Complete the following:
1. Could you print everything in the PHP dirname discussion from "return $path;" down to "this for you."?
2. What comes next in the PHP dirname discussion after its final sentence? Give the continuation.

3

Take a look at the code

$link = "http://$_SERVER[HTTP_HOST]$_SERVER[REQUEST_URI]";
echo dirname(dirname($link));

Question 1. Is it elegant to use dirname twice to go two levels up?

Question 2. In case you want to go three levels up, would it be a good practise to use dirname three times?

Julian
  • 4,396
  • 5
  • 39
  • 51
  • 1
    If it is a fixed amount of level ups this is fine I think. But if it is always variable how many levels you want to go up. I would split the path by `DIRECTORY_SEPARATOR` and take an `array_range()` and `implode()` the new array again. Or use `str_repeat()` with `../` if it's a file path used by PHP and not exposed to the user in any way. – TiMESPLiNTER Jul 16 '14 at 10:02
  • Most simple and elegant way to get 2 folders up would be `dirname( __DIR__ )` – Tahi Reu Jan 23 '22 at 09:32

2 Answers2

1

Question 1. Is it elegant to use dirname twice to go two levels up?

I don't think it's elegant but at the same time it's probably fine for 2 levels

Question 2. In case you want to go three levels up, would it be a good practise to use dirname three times?

The more levels you have the less readable it becomes. For a large number of levels I would use a foreach and if it's used often enough then I'd put it inside a function

function multiple_dirname($path, $number_of_levels) {

    foreach(range(1, $number_of_levels) as $i) {
        $path = dirname($path);
    }

    return $path;
}
FuzzyTree
  • 32,014
  • 3
  • 54
  • 85
1

If you're looking to be more flexible in how many levels up you would like to go, then I would suggest writing a small function to help take care of this for you.

Provided information:
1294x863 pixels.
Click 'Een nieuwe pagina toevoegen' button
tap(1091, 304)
==
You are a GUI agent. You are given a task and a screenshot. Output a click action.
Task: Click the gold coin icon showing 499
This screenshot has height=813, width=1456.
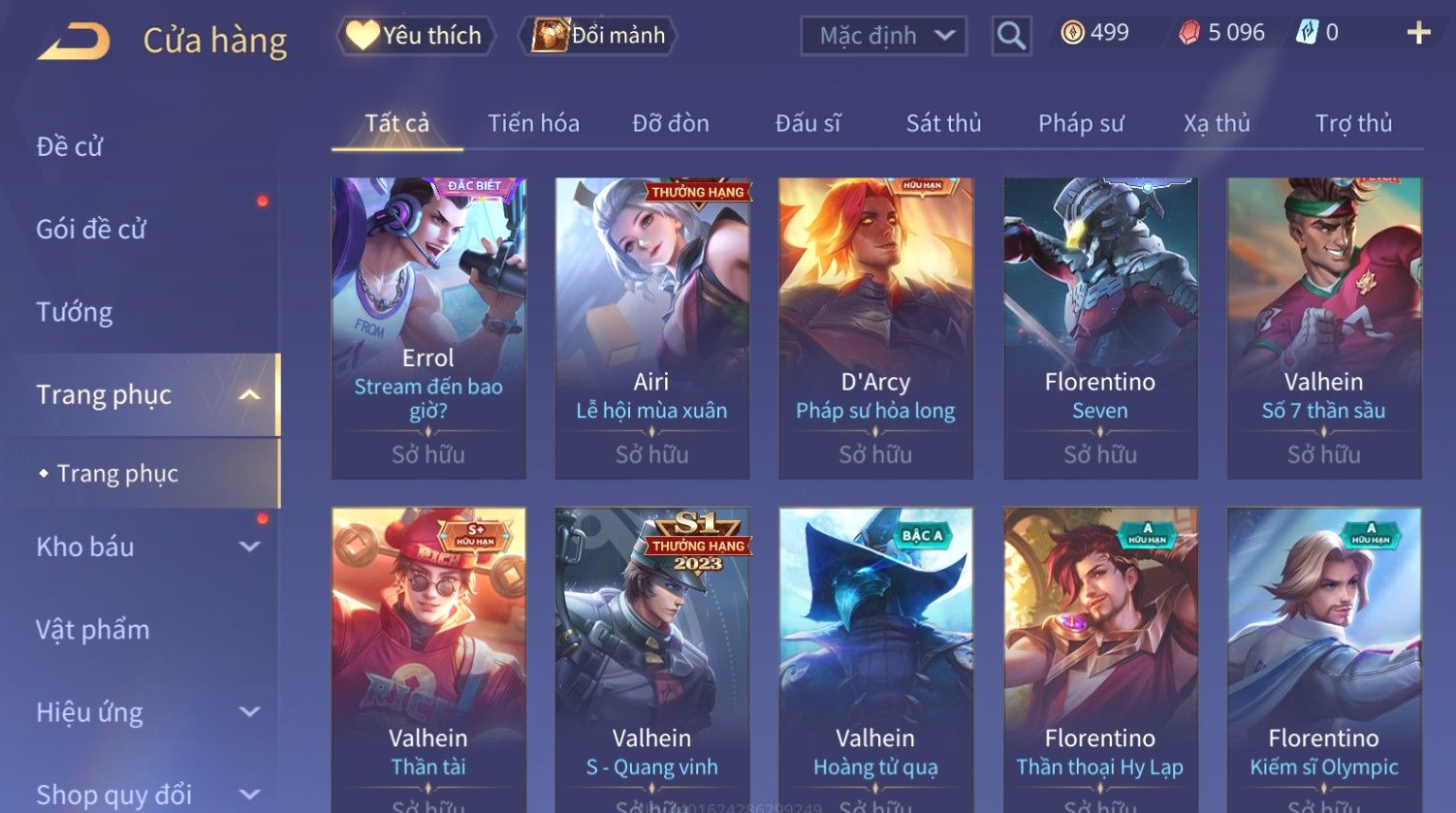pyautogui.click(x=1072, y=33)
* * *
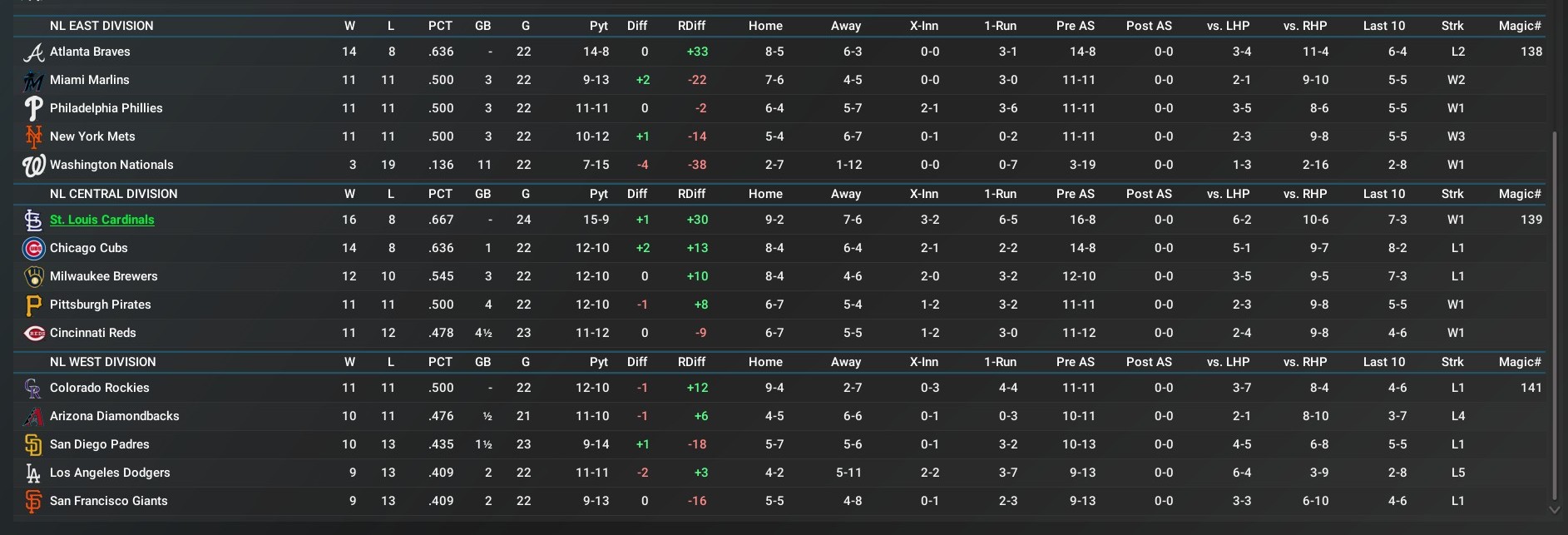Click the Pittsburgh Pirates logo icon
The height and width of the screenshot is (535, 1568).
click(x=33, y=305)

Results:
1.
return $path;
}
FuzzyTree
  • 32,014
  • 3
  • 54
  • 85
1

If you're looking to be more flexible in how many levels up you would like to go, then I would suggest writing a small function to help take care of this for you.

2.
Here's an example piece of code which might do what you would like. Instead of using dirname multiple times or calling a for loop, it uses preg_split, array_slice, and implode, assuming that / is your directory separator.

$string = 'http://example.com/some_folder/another_folder/yet_another/folder/file
.txt';

for ($i = 0; $i < 5; $i++) {
  print "$i levels up: " . get_dir_path($string, $i) . "\n";
}

function get_dir_path($path_to_file, $levels_up=0) {
  // Remove the http(s) protocol header
  $path_to_file = preg_replace('/https?:\/\//', '', $path_to_file);

  // Remove the file basename since we only care about path info.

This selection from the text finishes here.